349 N.C. 615, 507 S.E.2d 882 (1998)



The highest degree of care a landowner owes is the duty of reasonable care toward those entrants classified as invitees. Specifically, a landowner owes an invitee a duty to use ordinary care to keep his property reasonably safe and to warn of hidden perils or unsafe conditions that could be discovered by reasonable inspection and supervision. A landowner's duty toward a licensee, on the other hand, is significantly less stringent. The duty of care owed to a licensee by an owner or possessor of land ordinarily is to refrain from doing the licensee willful injury and from wantonly and recklessly exposing him to danger. Thus, a licensee enters another's premises at his own risk and enjoys the license subject to its concomitant perils. 

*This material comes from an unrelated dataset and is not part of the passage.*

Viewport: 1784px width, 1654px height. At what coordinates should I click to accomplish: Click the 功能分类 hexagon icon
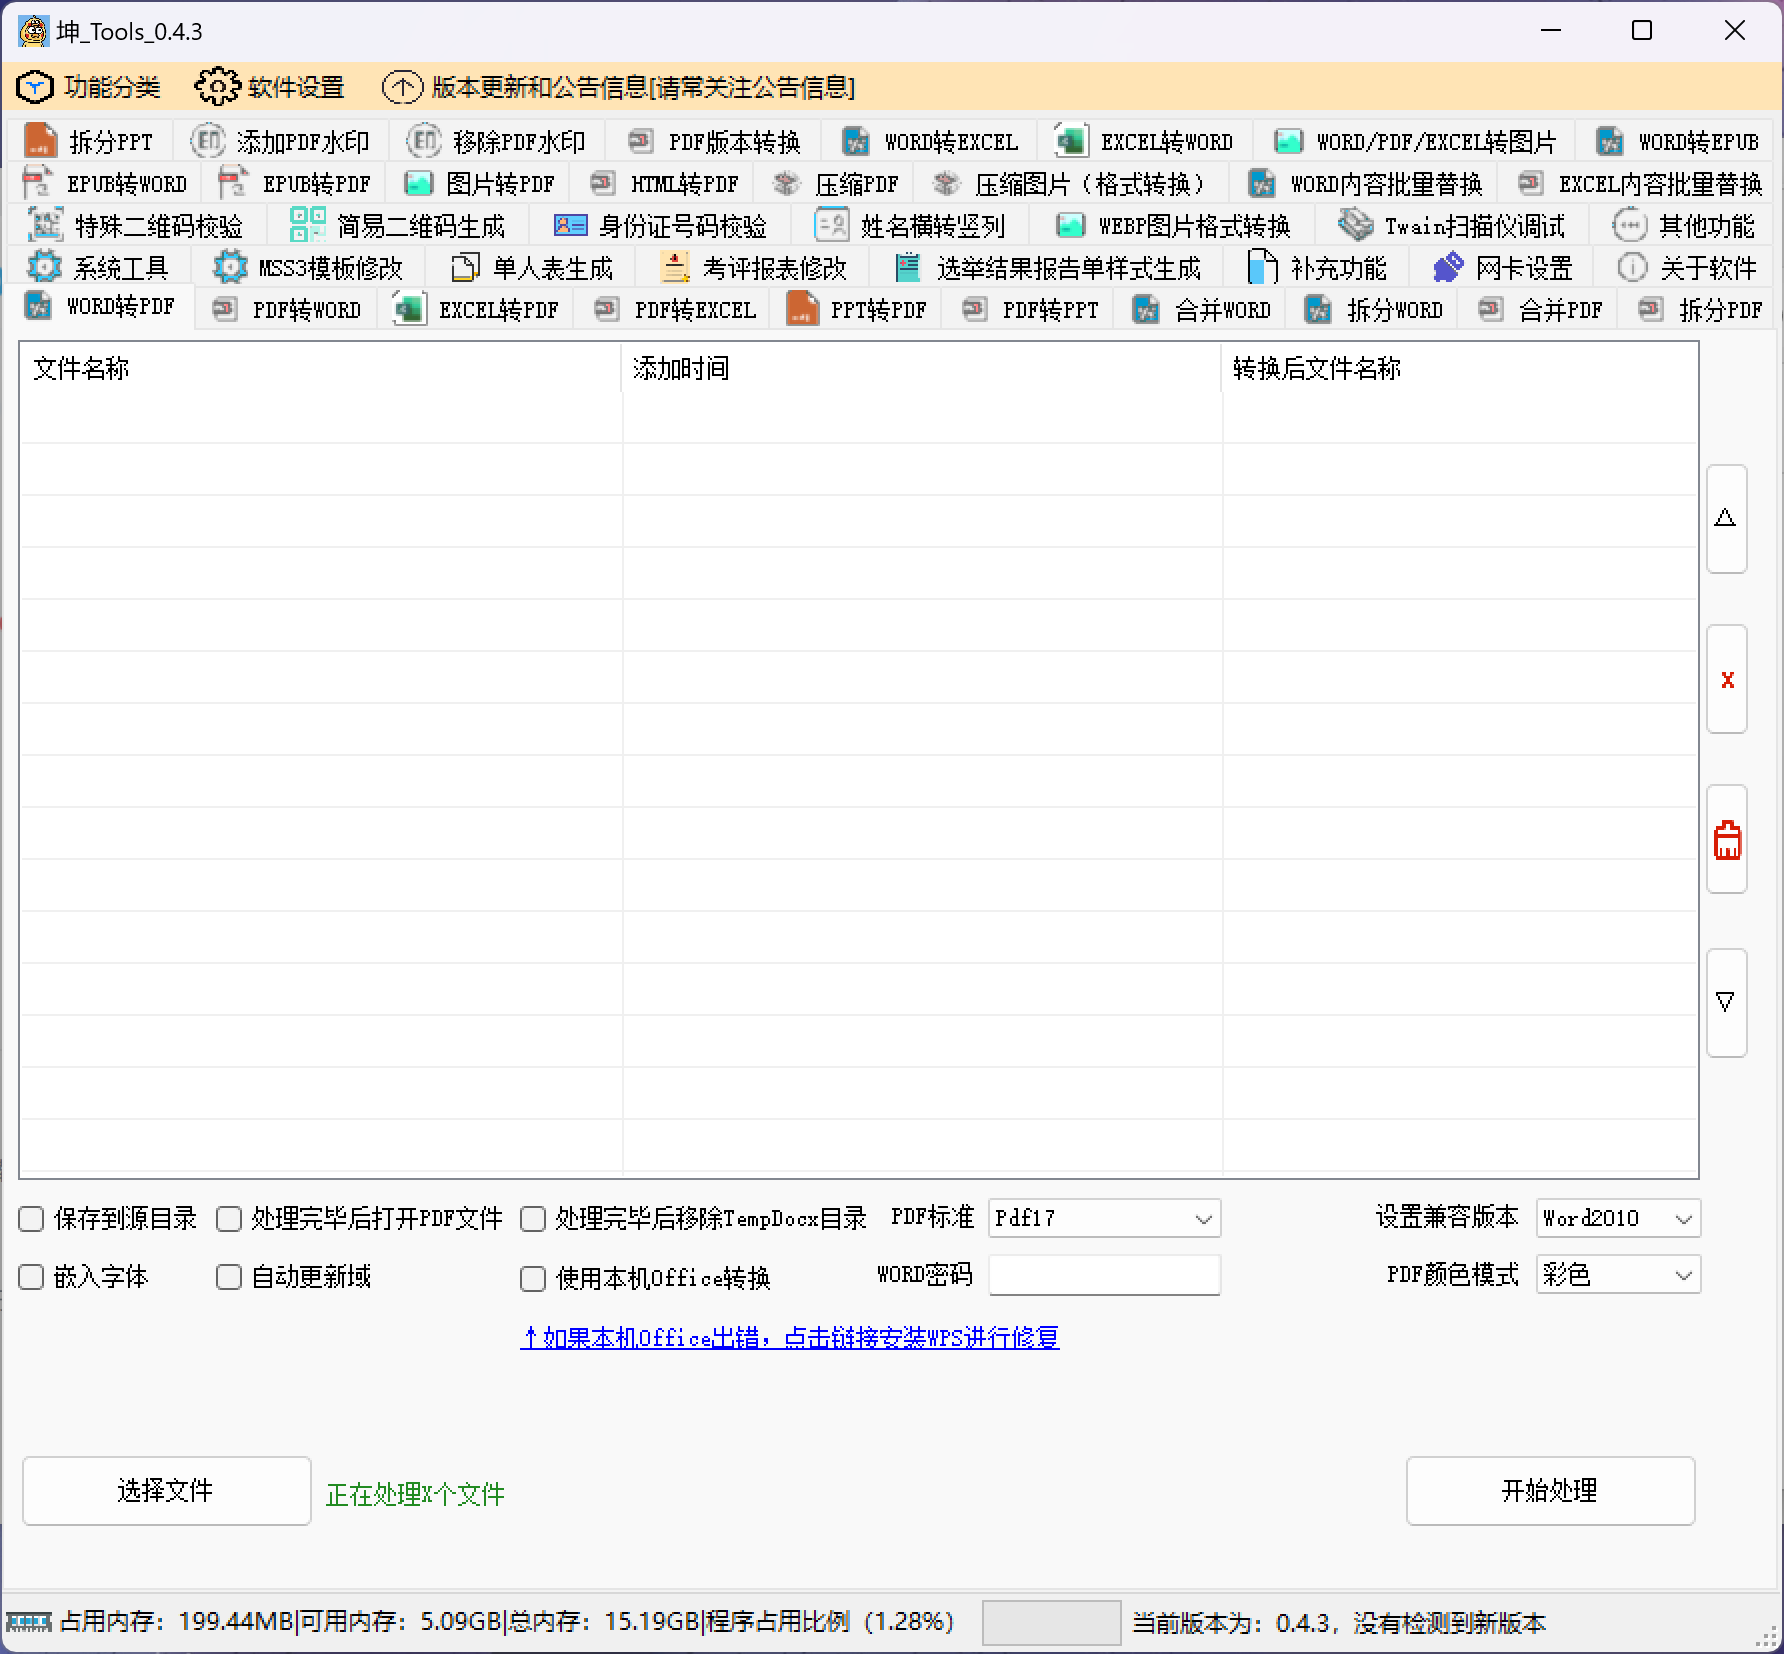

The landowner requested that the injured person pick him up at his house for a business meeting that the two were attending, and the injured person tripped over a stick that the landowner had inadvertently left lying on his porch. The injured person filed a negligence action for damages against the landowner and his wife for the injuries that he sustained in the fall. The trial court granted summary judgment for the landowner and his wife, and the Court of Appeals (North Carolina) affirmed. The injured person appealed to the Supreme Court of North Carolina.


Can a landowner's act of leaving a stick on his porch constitute negligence entitling the injured party to damages?




The case was remanded to the appellate court for further remand to the trial court. The Court held that the state law at the time of the accident was that the standard of care that a landowner owed to persons entering upon his land depended upon the entrant's status as to whether the entrant was a licensee, invitee, or trespasser. The court held that the injured person was entitled to a trial at which the jury was to have been instructed under the new rule adopted by the court. The court adopted a new rule in premises-liability cases, requiring a standard of reasonable care toward all lawful visitors and eliminating the distinction between licensees and invitees. The court retained a separate classification for trespassers. The court found that the new rule was to have been applied retroactively.